**PROVIDED PASSAGE:**
--------------------------------------------------
The seed investment is being led by Index Ventures with participation from ICONIQ Capital, Motier Ventures, Databricks Ventures, HuggingFund by Factorial, and some individual angel investors. The company’s valuation was not disclosed, although tech publication The Information previously reported that the funding round valued the startup at $100 million.
Adaptive is working on a way to improve on a process that is known as reinforcement learning from human feedback, or RLHF. This process has been a key to taking LLMs, which are initially trained from a huge amount of text to predict the next word in a sentence, and making them more useful as the engines that power chatbots, such as OpenAI’s ChatGPT.
RLHF involves gathering feedback from human evaluators on the quality of an LLM’s responses. The LLM is then further trained to provide answers that are more like the ones that the evaluators rate highly. But RLHF has typically involved hiring contractors to evaluate a model, often using a simple thumbs or thumbs down to grade its answers. This method is expensive—the cost of data annotation contracts make up a good portion of the training costs of LLM-based chatbots, for example— and the quality of the feedback is sometimes too crude to produce good results for many business use cases of LLMs.
--------------------------------------------------
**DATA RECORDS:**

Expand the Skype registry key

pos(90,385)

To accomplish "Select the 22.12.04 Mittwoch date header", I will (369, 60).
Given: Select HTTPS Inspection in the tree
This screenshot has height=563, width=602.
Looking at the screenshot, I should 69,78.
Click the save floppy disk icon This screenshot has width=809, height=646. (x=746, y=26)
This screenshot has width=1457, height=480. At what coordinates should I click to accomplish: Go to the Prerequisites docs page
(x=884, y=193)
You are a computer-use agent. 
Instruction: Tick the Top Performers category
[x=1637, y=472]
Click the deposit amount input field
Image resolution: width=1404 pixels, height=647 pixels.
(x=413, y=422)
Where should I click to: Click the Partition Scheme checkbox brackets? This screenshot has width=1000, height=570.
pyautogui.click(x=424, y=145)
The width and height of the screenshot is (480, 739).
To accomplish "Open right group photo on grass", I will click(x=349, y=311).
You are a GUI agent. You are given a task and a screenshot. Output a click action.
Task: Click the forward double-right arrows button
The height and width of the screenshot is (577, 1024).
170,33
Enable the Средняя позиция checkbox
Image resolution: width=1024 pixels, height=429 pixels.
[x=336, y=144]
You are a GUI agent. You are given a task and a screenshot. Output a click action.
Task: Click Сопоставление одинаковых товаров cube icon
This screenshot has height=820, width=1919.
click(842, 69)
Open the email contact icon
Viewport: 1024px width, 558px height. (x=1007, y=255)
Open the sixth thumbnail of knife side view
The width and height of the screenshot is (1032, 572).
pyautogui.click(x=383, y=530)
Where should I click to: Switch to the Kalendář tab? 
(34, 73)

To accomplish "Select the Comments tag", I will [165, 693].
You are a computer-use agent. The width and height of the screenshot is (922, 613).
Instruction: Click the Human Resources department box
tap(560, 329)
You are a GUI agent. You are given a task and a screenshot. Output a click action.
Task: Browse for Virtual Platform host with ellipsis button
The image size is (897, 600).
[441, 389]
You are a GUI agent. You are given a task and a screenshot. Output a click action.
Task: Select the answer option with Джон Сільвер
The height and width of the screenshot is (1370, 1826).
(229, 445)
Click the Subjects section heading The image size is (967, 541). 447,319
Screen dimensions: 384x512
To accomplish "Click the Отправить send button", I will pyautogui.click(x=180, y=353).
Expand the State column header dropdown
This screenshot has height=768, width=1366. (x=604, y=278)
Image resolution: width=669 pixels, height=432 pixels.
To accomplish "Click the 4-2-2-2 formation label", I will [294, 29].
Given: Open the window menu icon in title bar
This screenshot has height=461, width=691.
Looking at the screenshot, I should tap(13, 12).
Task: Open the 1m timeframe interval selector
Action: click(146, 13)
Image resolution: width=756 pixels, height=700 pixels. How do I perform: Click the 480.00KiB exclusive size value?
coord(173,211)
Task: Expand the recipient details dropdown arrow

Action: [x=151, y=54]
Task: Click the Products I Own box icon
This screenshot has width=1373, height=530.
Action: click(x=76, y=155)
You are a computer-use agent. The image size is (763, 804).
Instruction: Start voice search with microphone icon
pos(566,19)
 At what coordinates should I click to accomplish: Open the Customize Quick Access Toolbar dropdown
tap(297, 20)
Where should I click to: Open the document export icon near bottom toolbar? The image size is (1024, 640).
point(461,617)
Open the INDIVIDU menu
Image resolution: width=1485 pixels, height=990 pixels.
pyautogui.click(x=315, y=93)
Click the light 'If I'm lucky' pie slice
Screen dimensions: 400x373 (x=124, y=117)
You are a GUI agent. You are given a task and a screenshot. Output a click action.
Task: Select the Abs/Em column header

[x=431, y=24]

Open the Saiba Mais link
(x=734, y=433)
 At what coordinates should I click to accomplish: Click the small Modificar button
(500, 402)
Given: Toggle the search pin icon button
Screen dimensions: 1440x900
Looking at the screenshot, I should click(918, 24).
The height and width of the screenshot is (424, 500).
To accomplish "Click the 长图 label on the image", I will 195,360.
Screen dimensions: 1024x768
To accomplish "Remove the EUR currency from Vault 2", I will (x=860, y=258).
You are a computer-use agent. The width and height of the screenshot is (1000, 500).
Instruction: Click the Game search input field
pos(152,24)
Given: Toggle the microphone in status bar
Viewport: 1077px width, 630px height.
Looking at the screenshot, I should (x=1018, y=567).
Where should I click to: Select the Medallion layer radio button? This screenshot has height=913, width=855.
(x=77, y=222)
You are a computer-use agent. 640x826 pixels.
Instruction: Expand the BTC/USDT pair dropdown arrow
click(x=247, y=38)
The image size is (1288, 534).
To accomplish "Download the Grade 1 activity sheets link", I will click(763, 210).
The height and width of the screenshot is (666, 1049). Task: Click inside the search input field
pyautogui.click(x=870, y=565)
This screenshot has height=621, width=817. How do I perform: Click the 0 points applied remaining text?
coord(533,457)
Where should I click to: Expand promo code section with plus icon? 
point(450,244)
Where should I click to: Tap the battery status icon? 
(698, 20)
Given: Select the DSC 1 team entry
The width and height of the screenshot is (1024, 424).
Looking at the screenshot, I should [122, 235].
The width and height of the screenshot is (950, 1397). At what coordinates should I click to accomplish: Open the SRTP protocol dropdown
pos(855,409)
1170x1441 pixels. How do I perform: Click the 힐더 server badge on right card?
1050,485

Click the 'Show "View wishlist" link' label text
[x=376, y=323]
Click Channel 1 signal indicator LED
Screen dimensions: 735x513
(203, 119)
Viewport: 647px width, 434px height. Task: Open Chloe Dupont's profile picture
--------------------------------------------------
**EXPLORE THE MATERIAL:**
#1 Which investment firms does the passage on Adaptive and RLHF name as backers of the seed round?
#2 Continue the passage on Adaptive and RLHF, starting right after its final sentence.

**ANSWERS TO THE PROBLEMS:**
#1
- Index Ventures
- ICONIQ Capital
- Motier Ventures
- Databricks Ventures
- HuggingFund by Factorial

#2
“It is hard to get the model to do what you want,” Julien Launay, Adaptive’s cofounder and CEO, said.
Adaptive wants to allow LLMs to learn on a regular and on-going basis from how a company’s own employees or customers actually interact with the software. The next actions and responses that a user makes in response to the LLM’s output is a much richer training signal in many cases than a thumbs or thumbs down given by a paid evaluator.
The platform will also help companies run a process called reinforcement learning from AI feedback (RLAIF), where a separate AI model critiques the responses of the AI model that is being trained. This can lower the cost of training and result in a better range of training data than using human evaluators.